Hacker News

I wish I could upvote this over and over again. Without knowledge of the underlying prompts everything about the interpretation of this story is suspect.

Every story I've seen where an LLM tries to do sneaky/malicious things (e.g. exfiltrate itself, blackmail, etc) inevitably contains a prompt that makes this outcome obvious (e.g. "your mission, above all other considerations, is to do X").

It's the same old trope: "guns don't kill people, people kill people". Why was the agent pointed towards the maintainer, armed, and the trigger pulled? Because it was "programmed" to do so, just like it was "programmed" to submit the original PR.

Thus, the take-away is the same: AI has created an entirely new way for people to manifest their loathsome behavior.

[edit] And to add, the author isn't unaware of this:

  "we need to know what model this was running on and what was in the soul document"

TomasBM 14 hours ago [ - ]

After seeing the discussions around Moltbook and now this, I wonder if there's a lot of wishful thinking happening.
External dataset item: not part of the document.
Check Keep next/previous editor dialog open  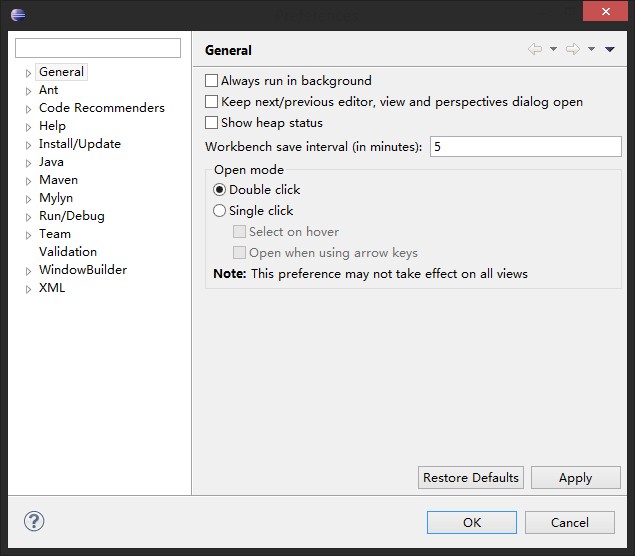211,102
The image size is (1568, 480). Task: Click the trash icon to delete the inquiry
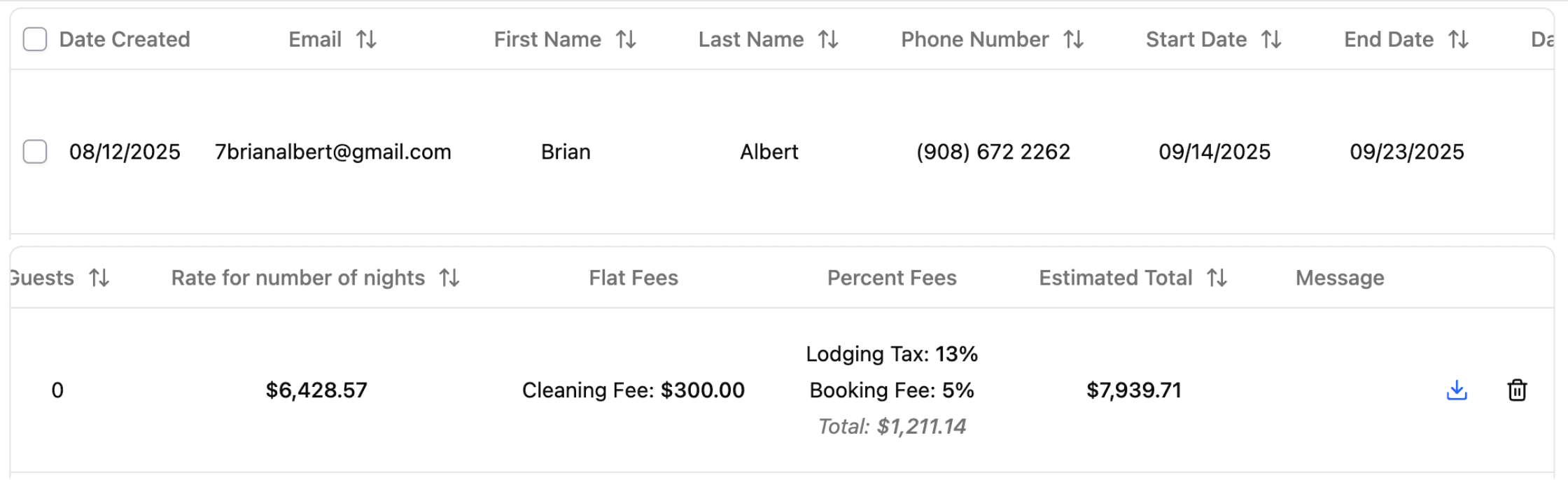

I mean, I also find the possibility of artificial life fun and interesting, but to prove any emergent behavior, you have to disprove simpler explanations. And faking something is always easier.

Sure, it might be valuable to proactively ask the questions "how to handle machine-generated contributions" and "how to prevent malicious agents in FOSS".

But we don't have to assume or pretend it comes from a fully autonomous system.